Visual improvement was observed in 67% of cases which ranged between 1/60 to 6/12. In 32 cases visual improvement was not good inspite of the transparent graft. This was due to either amblyopia with or without squint or lenticular opacities, high myopia, optic atrophy (one case). The main operative complications in these series were lens extrusion and vitreous loss in 40 cases. This, we feel, due to of over enthusiasm to do a kcratoplasty in wrongly selected cases or mercy keratoplasty done in cases of anterior staphylomas.
In 6 cases keratoplasty was done with scleral rim, larger ones being 18 mm., 15 mm. and 14 mm respectively. One case was that of injury to a butcher by a bone while cutting meat. On the 3rd day of admission the whole cornea came out with pad. We tried in this case some 18 mm diameter graft. It remained transparent for about 3 months but ultimately it turned opaque. However, the cosmetic result was good.

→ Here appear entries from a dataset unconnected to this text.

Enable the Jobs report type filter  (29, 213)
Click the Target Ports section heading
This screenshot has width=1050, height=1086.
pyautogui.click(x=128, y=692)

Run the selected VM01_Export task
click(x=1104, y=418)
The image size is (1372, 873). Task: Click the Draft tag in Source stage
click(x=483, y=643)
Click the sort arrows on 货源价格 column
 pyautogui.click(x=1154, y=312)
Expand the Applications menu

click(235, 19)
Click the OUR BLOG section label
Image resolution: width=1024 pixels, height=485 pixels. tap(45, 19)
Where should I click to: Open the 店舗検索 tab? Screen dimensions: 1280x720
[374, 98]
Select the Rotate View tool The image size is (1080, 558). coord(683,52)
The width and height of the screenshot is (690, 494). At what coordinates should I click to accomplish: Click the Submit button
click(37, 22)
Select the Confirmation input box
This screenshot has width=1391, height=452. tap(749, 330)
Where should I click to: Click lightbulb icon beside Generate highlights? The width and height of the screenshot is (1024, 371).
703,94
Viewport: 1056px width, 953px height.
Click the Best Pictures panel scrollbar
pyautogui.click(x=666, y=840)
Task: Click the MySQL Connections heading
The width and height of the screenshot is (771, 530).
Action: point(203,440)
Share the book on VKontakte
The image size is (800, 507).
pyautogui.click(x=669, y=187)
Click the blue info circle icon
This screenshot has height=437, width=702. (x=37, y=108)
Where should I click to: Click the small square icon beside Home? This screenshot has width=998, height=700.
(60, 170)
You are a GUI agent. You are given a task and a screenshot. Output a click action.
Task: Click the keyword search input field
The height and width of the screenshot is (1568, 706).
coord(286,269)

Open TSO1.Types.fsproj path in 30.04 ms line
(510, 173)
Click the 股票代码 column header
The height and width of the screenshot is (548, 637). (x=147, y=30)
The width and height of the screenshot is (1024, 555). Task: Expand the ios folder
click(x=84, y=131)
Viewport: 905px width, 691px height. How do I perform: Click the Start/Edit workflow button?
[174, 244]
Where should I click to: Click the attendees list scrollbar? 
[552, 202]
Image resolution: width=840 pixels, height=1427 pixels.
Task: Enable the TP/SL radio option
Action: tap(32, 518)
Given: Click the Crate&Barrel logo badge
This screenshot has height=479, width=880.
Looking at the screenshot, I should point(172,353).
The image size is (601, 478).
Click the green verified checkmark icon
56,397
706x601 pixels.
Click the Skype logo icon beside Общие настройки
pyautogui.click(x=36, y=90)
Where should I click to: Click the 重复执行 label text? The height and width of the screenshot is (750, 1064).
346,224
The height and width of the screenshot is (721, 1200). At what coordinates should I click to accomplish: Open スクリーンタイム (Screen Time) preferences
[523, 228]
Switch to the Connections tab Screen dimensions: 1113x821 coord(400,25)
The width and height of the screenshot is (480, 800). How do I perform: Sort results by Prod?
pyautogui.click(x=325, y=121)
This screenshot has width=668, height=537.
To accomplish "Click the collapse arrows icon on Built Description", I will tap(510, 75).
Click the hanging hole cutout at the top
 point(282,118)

Ectasia of the graft and glaucoma were two significant post-operative complications found in our series. They were associated with adherent leucoma and anterior staphyloma and frequently follow total keratoplasty.
Our results were poor in children below 5 years. Only in one case graft has remained transparent so far with 3/60 vision.
It was our experience that when eyes were utilised within 24 hours, results were much better than when utilised after 2 to 3 days. The age of the donor varied from 6 months to 72 years. Incidently in a case where we used donor cornea of 6 months old patient, graft remained transparent.